Wednesday, 9 January 2008

Coming Round

Out of the train window, the Kent countryside runs past. In the thin morning sunshine, the world is made anew, and I see rich earth contrast with the emerald hue of fields, the stark shapes of bare tree branches, and brickwork that speaks of time and seasons past. I’m listening to a favourite song, Fallen, and as the lyrics* wash over me, resonating wildly, I realise, with absolute clarity, that I have been far kinder, far more generous to him than he deserved.

But it wasn’t, isn’t, won’t ever be enough. Exhaling, I let go.

* Fallen
By Sarah McLachlan

Heaven bent to take my hand
And lead me through the fire
Be the long awaited answer
To a long and painful fight

Truth be told I've tried my best
But somewhere along the way
I got caught up in all there was to offer
And the cost was so much more than I could bear

Though I've tried, I've fallen...
I have sunk so low
I have messed up
Better I should know
So don't come round here
And tell me I told you so...

We all begin with good intent
Love was raw and young
We believed that we could change ourselves
The past could be undone
But we carry on our backs the burden
Time always reveals
The lonely light of morning
The wound that would not heal
It's the bitter taste of losing everything
That I have held so dear.

I've fallen...
I have sunk so low
I have messed up
Better I should know
So don't come round here
And tell me I told you so...

Heaven bent to take my hand
Nowhere left to turn
I'm lost to those I thought were friends
To everyone I know
Oh they turned their heads embarrassed
Pretend that they don't see
But it's one missed step
You'll slip before you know it
And there doesn't seem a way to be redeemed

Though I've tried, I've fallen...
I have sunk so low
I have messed up
Better I should know
So don't come round here
And tell me I told you so...

Overheard VI

In the petrol station, while I’m paying for my fuel, a man in a high-visibility vest asks the cashier, in a thick Eastern European accent, ‘So, do you have to buy a wife in Ghana?’

‘No. You can pick them up. You can pay, but you don’t have to and you can usually get a good price when you buy someone.’

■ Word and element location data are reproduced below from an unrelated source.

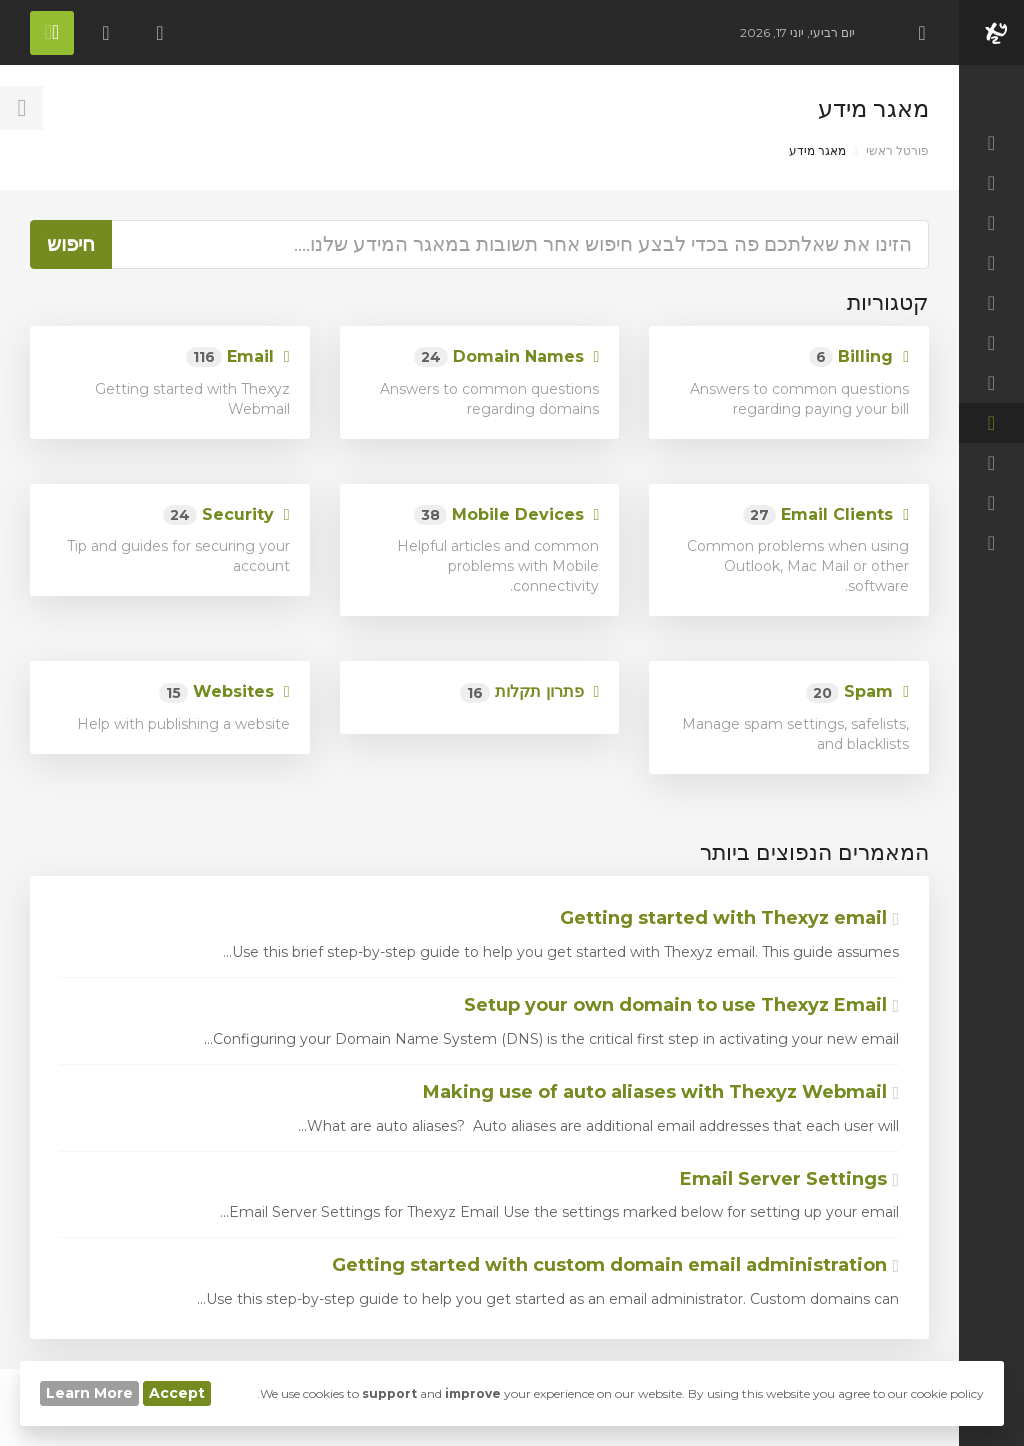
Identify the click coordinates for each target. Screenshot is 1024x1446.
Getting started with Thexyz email (729, 918)
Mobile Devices (507, 515)
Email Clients (826, 515)
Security (226, 515)
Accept (177, 1393)
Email (238, 357)
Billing (859, 357)
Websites (224, 692)
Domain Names (507, 357)
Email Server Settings (789, 1179)
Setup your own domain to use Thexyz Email (681, 1005)
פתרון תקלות (530, 692)
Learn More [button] (89, 1393)
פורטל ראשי (897, 150)
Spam (857, 692)
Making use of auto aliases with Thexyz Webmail (661, 1092)
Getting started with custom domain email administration (615, 1265)
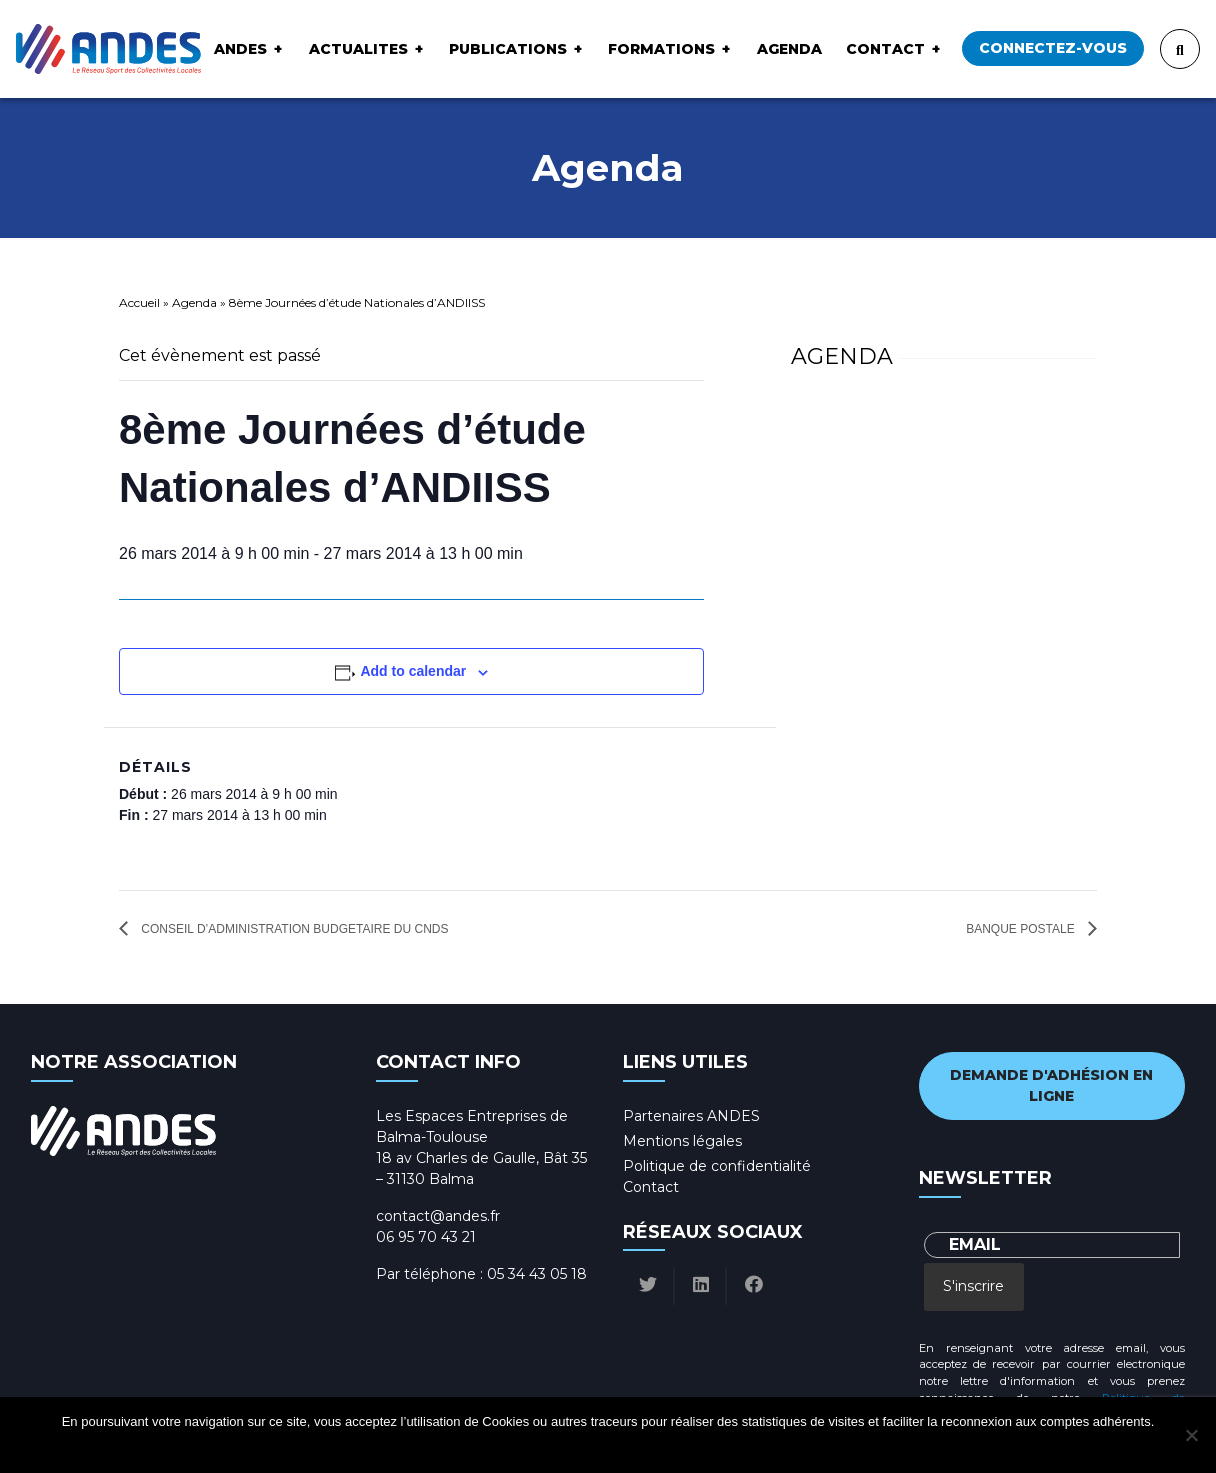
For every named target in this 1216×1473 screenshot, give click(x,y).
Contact (885, 49)
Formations (661, 49)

Neither are very friendly, and I leave quickly, unsettled.

Tuesday, 8 January 2008

Walking The Dog

At the mouth of the park stands a man. At his feet, a small black and white dog, not much more than a pup, terrier maybe, crossed with Daschund, which would account for the long body. Initially, I think the dog is on a lead but then I realise, no, he’s just very obedient, devoted. The man turns, walks a few steps into the park and gestures as if to say ‘Come on! Hurry up!’ The little dog mimics his master’s gaze, but allows himself a brief sniff of the ground. All the while he remains within a foot of the man’s heels, and when the man impatiently turns back to the street again and starts walking, the little dog follows. Eventually, out of the park gates, I see not a child or a spouse as I had supposed, but another black and white dog, bigger than the first but still little, running to catch up.

Sunday, 6 January 2008


The radio burbles in the background, Desert Island Discs, with John Humphreys. I'm reading, not listening, until out of the radio soars the wonder, the exquisite beauty of Elgar's Cello Concerto. In the way that only music can, it cuts through everything to the heart and soul of me and, instantly, I am moved to tears. There is something both primal and divine in this concerto, and I bask in its light and feel redeemed.

Saturday, 5 January 2008

As Seen On TV

Feeling glum and bored in the evening of my two-week, self-imposed retreat from life, I remember the unwatched Victoria Wood DVD and helplessly giggle my way through it. I recall many of the sketches from my youth, but with my adult sensibilities, they are even funnier than memory served, and it is with some admiration that I realise just how talented Victoria Wood is (despite her atrocious dress sense), and just how superb the performances in the show were.